8 Configuration
- Minimum cutoff minor allele frequency used to filter (‘–maf’ option in plink) Default to maf_min = 0.005 -Minimum Hardy-Weinberg equilibrium exact test p-value threshold (‘–hwe’ option in plink) hwe_min = 0.00001 -Value for the ‘–indep-pairwise’ argument to plink indep_pairwise = “50 5 0.2”
8.1 Specifying Options for your Cluster
In many cases, a user has access to a computing cluster which they intend to run PopTop on. If your cluster is SLURM or SGE-based, the pipeline is pre-configured with options you may be used to specifying (such as disk usage, time for a job to run, etc). However, these are straightforward to modify, should there be a need/desire. Common settings are described in detail below; however, a more comprehensive list of settings from nextflow can be found here.
8.1.1 Time
The maximum allowed run time for a process, or step in the pipeline, can be specified. This may be necessary for users who are charged based on run time for their jobs. 8.1.1.1 Default for all processes The simplest change you may wish to make is to relax time constraints for all processes. The setting for this is here:
executor {
name = 'sge'
queueSize = 40
submitRateLimit = '1 sec'
exitReadTimeout = '30 min'
}
process {
time = 10.hour // this can be adjusted as needed
errorStrategy = { task.exitStatus == 140 ? 'retry' : 'terminate' }
maxRetries = 1
While the syntax is not strict, some examples for properly specifying the option are time = ‘5m’, time = ‘2h’, and time = ‘1d’ (minutes, hours, and days, respectively).
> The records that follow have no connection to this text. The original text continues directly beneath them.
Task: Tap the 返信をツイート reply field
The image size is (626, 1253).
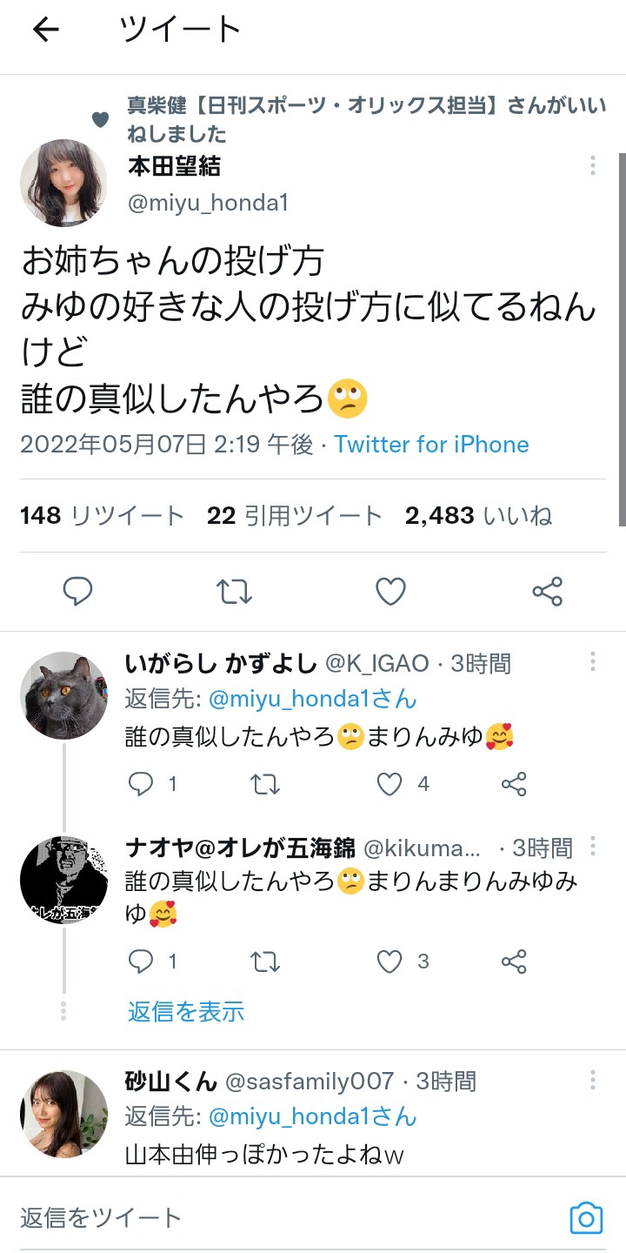Action: coord(261,1217)
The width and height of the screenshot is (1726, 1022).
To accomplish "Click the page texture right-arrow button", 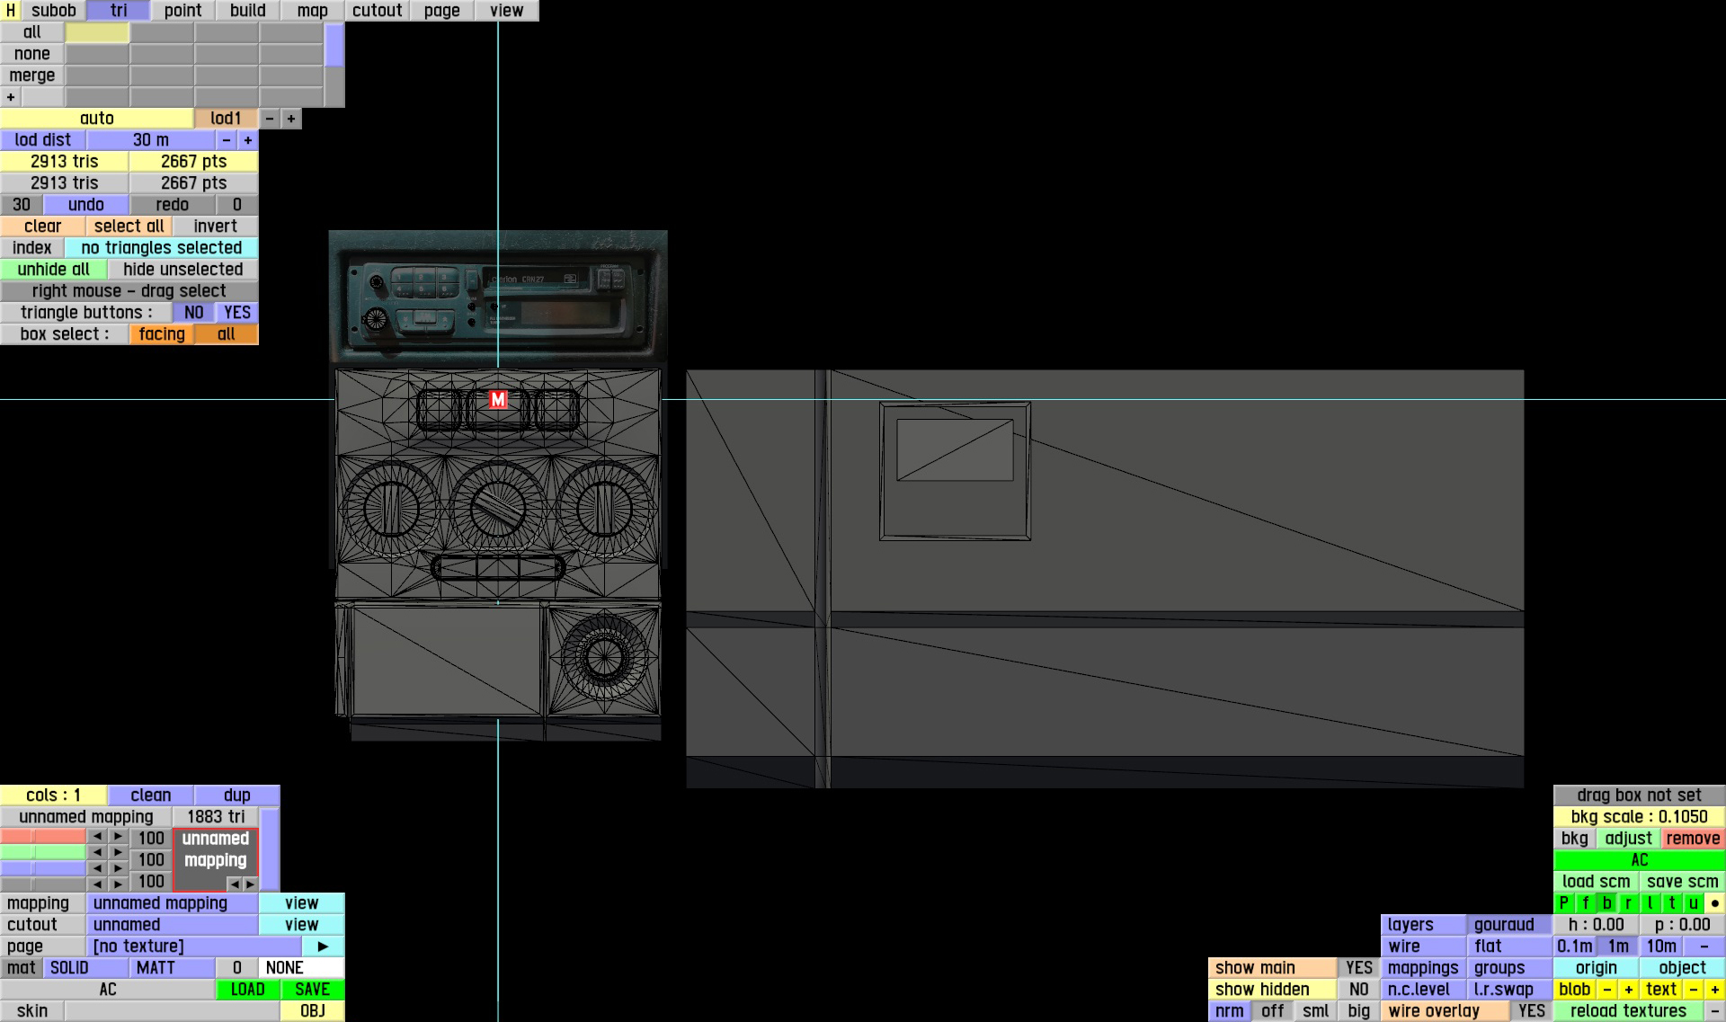I will 323,946.
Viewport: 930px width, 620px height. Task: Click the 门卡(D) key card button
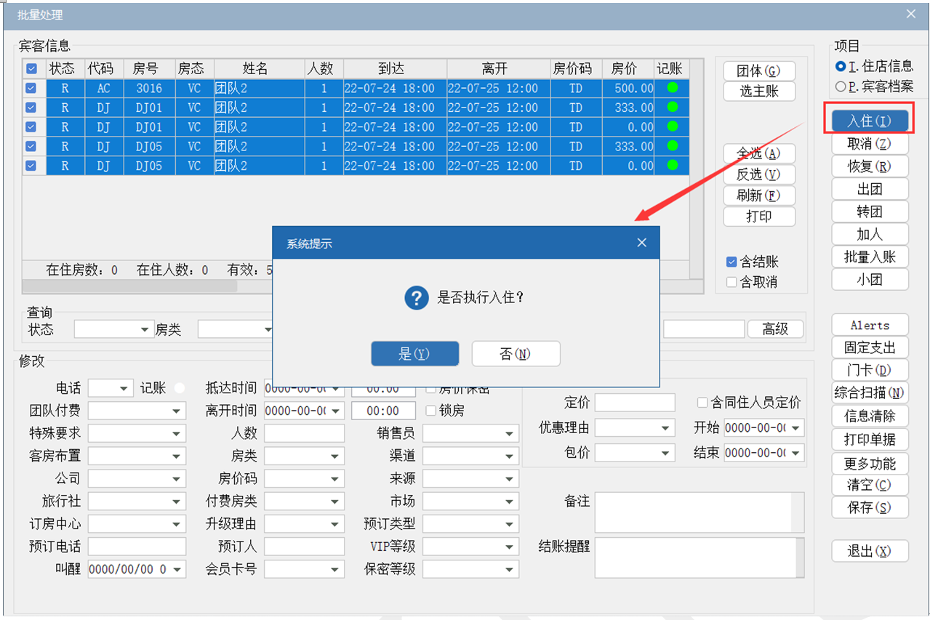[x=870, y=370]
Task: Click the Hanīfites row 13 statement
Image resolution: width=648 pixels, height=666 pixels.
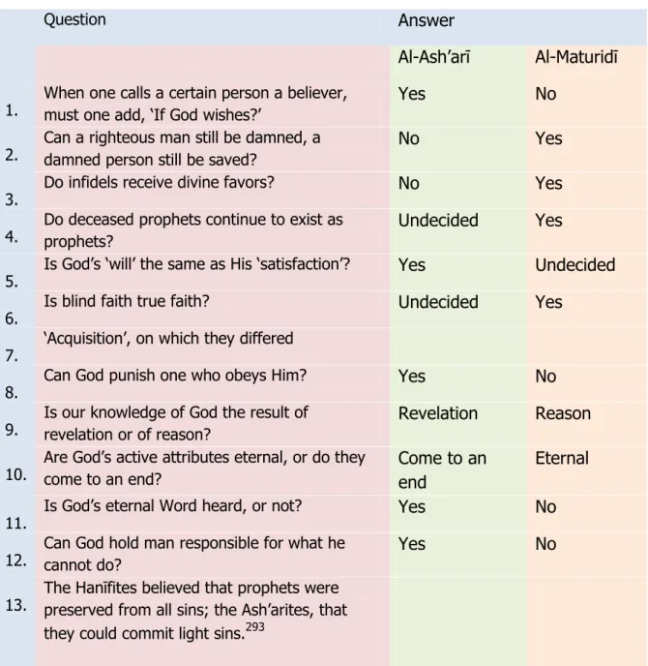Action: [195, 611]
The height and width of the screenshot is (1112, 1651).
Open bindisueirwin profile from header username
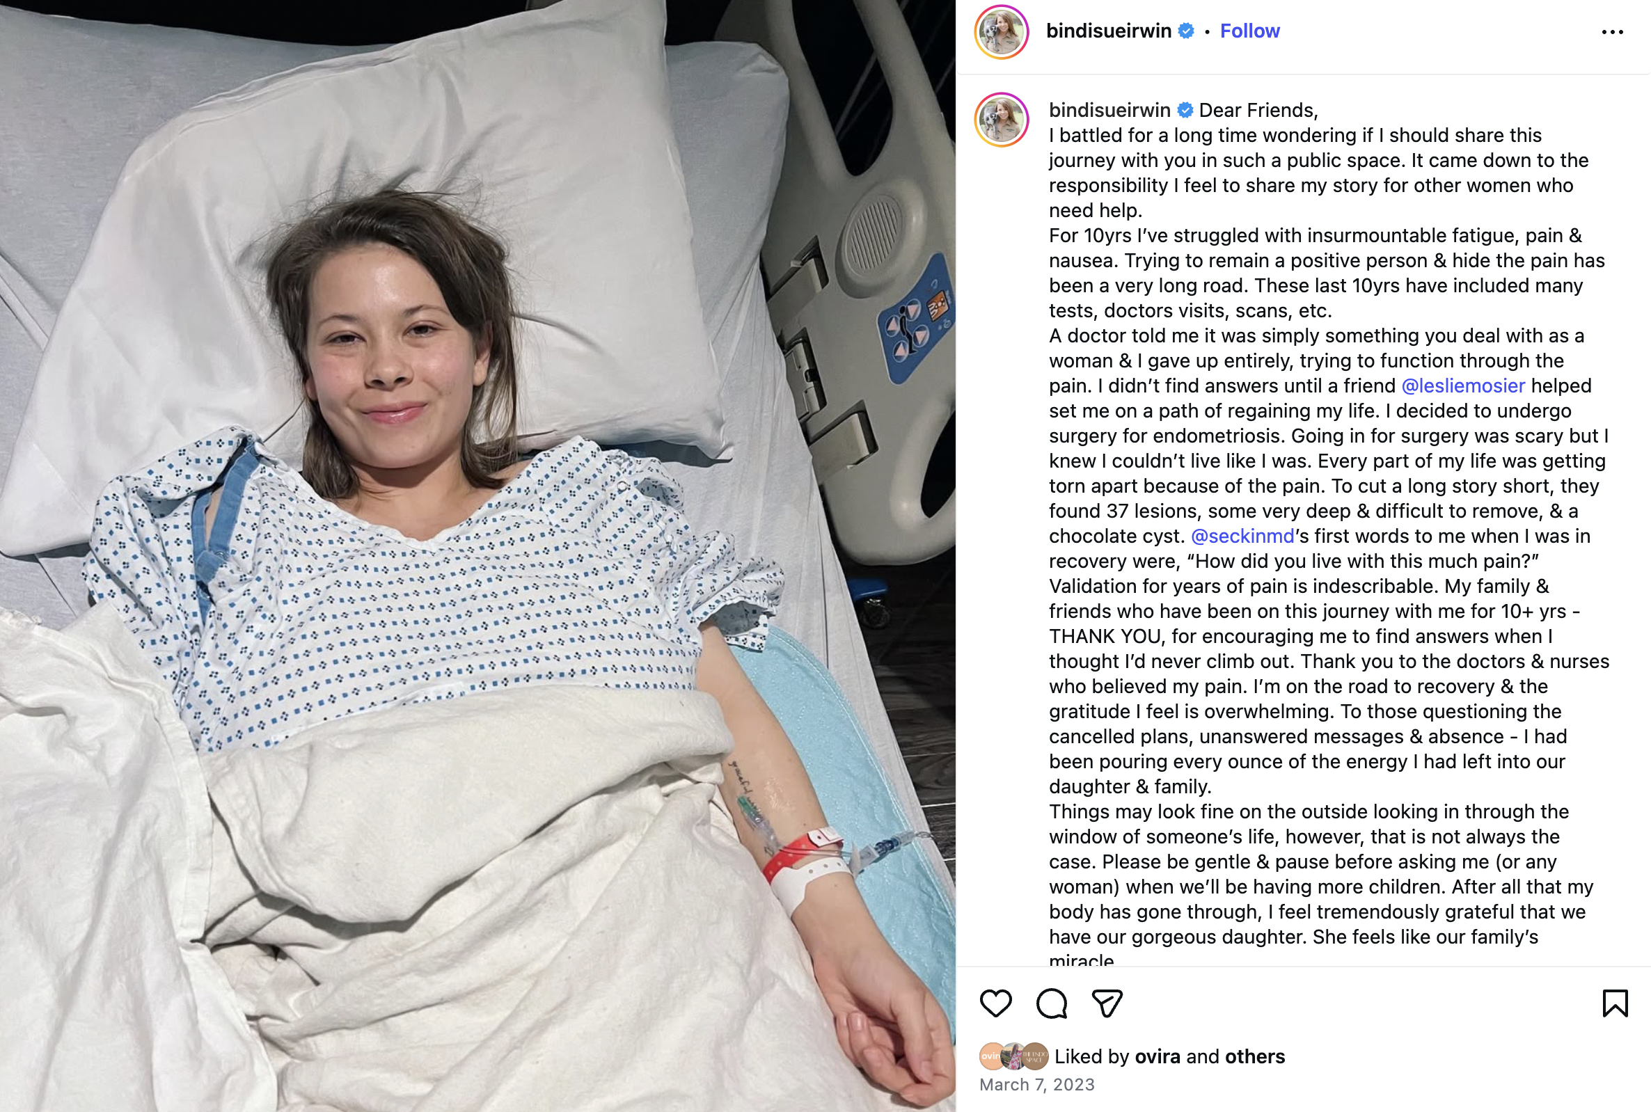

8.1.1.1 Specify per-process
Time restrictions may also be specified for individual workflow steps. This can be done with the same syntax- suppose you wish to request 30 minutes for a given sample to be trimmed (note process names here). In the “process” section of your config, find the section labelled “withName: flipit” as in the example here:
withName: flipit {
cpus = 4
memory = 16.GB
time = '30m'
}
8.1.2 Cluster-specific options
In some cases, you may find it simpler to directly specify options accepted by your cluster. For example, SGE users with a default limit on the maximum file size they may write might specify the following:
withName: flipit {
cpus = 4
memory = '20.GB'
clusterOptions = '-l h_fsize=500G' // This is SGE-specific syntax
}
As with the time option, this can be specified per-process or for all processes. Any option recognized by your cluster may be used.